The church had at the time of this writing enjoyed a good deal of quiet, but this had evidently been broken by many harassing persecutions, in which some had apostatized. Usually their danger is described as no more than of loss of goods and of injury to worldly business; but there had been (though perhaps not recently) martyrs who had given their lives and endured crosses and wild beasts for the Name of the Son of God. They could have saved themselves by denial or by committing idolatry. Thus they suffered as Christians, and it has been inferred that the date must be later than the well-known letter of Trajan to Pliny which first made the profession of Christianity unlawful. Yet it seems possible to assign an earlier date to The Shepherd, and to I. Peter which is affected by the same argument, when we remember that Trajan only gave imperial sanction to the rule on which Pliny had been acting already, and on which others had probably been acting previously; or Pliny implies that trials of Christians were then well known. And it may be argued that after the edict of Trajan obstinate profession of Christianity was liable to be punished with death, whereas in the time of Hermas it seems to have been punished only by fine or imprisonment. Hermas lost his business in the persecution, having been betrayed, it seems, by his children. At the time of the visions he was apparently farming. Zahn, who places the persecution under Domitian, ingeniously conjectures (p. 133) that Hermas was one of those to whom, as Dion Cassius tells (68, 2), Nerva made restitution by giving land instead of the goods of which they had been despoiled by Domitian.

It is disappointing to have to add that an ordinary Christian of to-day would find in the book neither much interest nor edification, and that the historical student finds in it much less help than he might expect. Hermas is absorbed in trying to bring about a practical reform; he shews much less interest in doctrine, in which possibly as a layman he was perhaps not accurately instructed; he never quotes either O. or N. T., nor is his language much influenced by Scripture phraseology, and some would describe him as having preached not the Gospel, but merely a dry morality. The inference was natural, if Pauline Christianity is so much in the background in Hermas, that he must have been an anti-Pauline Jewish Christian; and this may seem confirmed by the fact that the N.T. book which has most stamped itself on his mind is the Ep. of St. James. Yet a closer examination finds no real trace of Judaism in him. It is scarcely credible that one brought up a Jew should seem so unfamiliar with O.T.[1] The Jewish nation and its privileges are not even mentioned, nor the distinction between Jew and Gentile. Michael is not the guardian angel of the nation, but of the Christian church.
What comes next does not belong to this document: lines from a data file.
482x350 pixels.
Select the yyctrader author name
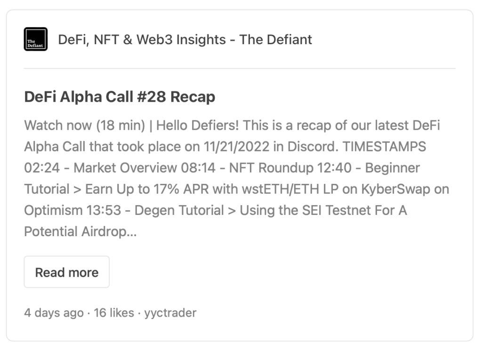point(170,313)
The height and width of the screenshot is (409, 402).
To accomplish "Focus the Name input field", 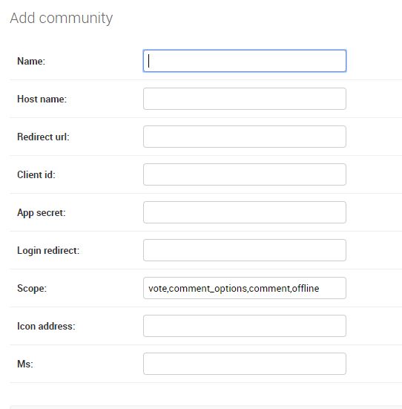I will [245, 61].
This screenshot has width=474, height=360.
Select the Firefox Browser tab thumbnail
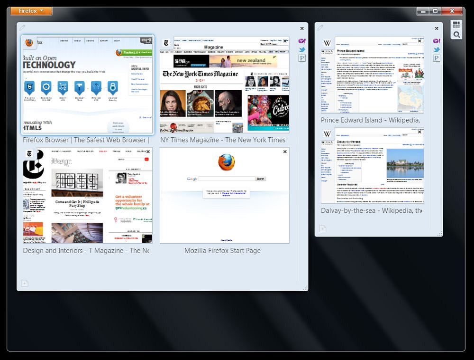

The only express quotation is from the lost apocryphal book of Eldad and Modad. His use of either O. or N. T, not being indicated by formal quotation, but only by coincidences of language or thought, there is room for difference of opinion as to his use of particular books. The proofs of the use of the Epp. of James and of Ephesians seem decisive, and only a little less strong in the case of I. Peter and I. Cor. Of his use of the Gospel and Revelation of St. John we are persuaded, though we admit that the evidence is not conclusive. We believe also that the knowledge of sayings of our Lord which Hermas unmistakably exhibits was obtained from our Synoptic Gospels, the coincidences with St. Mark (see Zahn, p. 457) being most striking.
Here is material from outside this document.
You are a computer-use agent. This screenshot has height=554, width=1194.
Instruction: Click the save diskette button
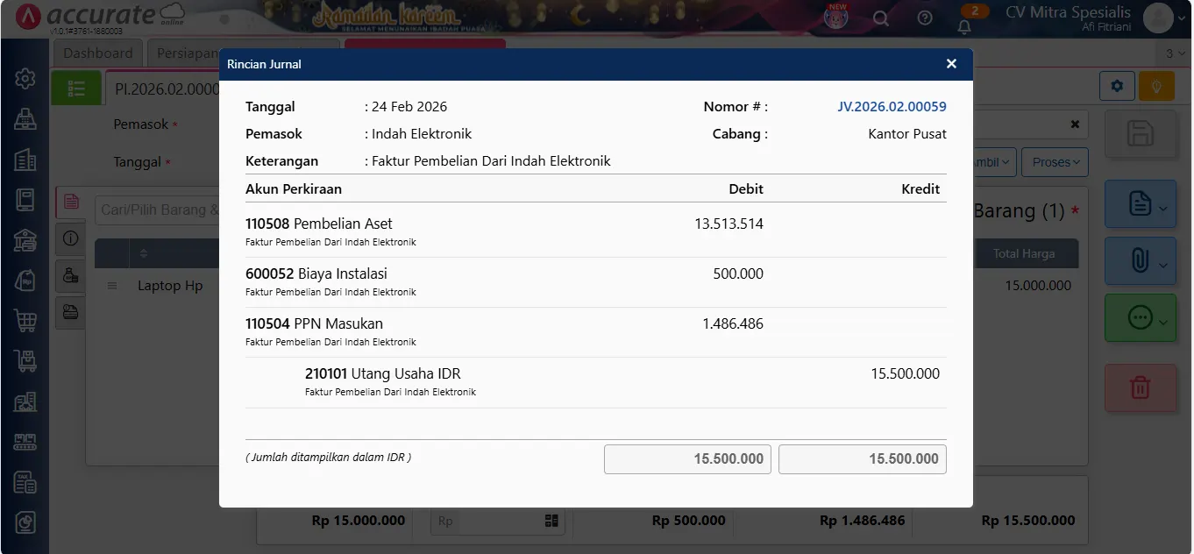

Where Hermas had lived before he was sold to Rome we can only conjecture. According to a reading which there seems no good ground to question, he supposes himself in one of his visions to have been transported to Arcadia, and Mahaffy says (Rambles in Greece, p. 330, 2nd ed.) that the scenery he describes suits that in Arcadia, and does not suit the neighbourhood of Rome. Zahn conjectures that Hermas was born in Egypt because the architecture of the tower of Hermas's visions resembles the description in Josephus of the Jewish temple in the Egyptian Heliopolis.

The Shepherd has been edited by Hilgenfeld (Nov. Test. ext. Can. Rec. 1866) and Gebhardt and Harnack (Patres Apostolici, 1877). The latter ed. is indispensable, and contains a full list of editions, and of works treating of Hermas. Some interesting discussion is to be found in the reviews of Gebhardt's ed. by Overbeck (Schurer, Theol. Literaturzeitung, 1878), Donaldson in Theological Review (1878), and Zahn, Göttingen gelehrte Anzeigen (1878). Zahn, Der Hirt des Hermas (1868), is the work from which we have learned most. Another ed. is by Funk (Pat. Apost. Tübingen, 1878). A Collation of the Athos Codex of the Shepherd with intro. by Dr. Lambros, trans. and ed. with preface and appendices by Dr. J. A. Robinson, has been pub. by Camb. Univ. Press; a cheap Eng. trans. of The Shepherd by Dr. C. Taylor (2 vols.) by S. P.C. K.; and in

  1. The contrast is striking if we compare the fullness of O.T. quotation in Clement's ep. with the scantiness in Hermas. Harnack noted seven passages which seem to shew acquaintance with O.T. Four of these relate to passages quoted in N.T. books which seem to have been read by Hermas; the other three are doubtful.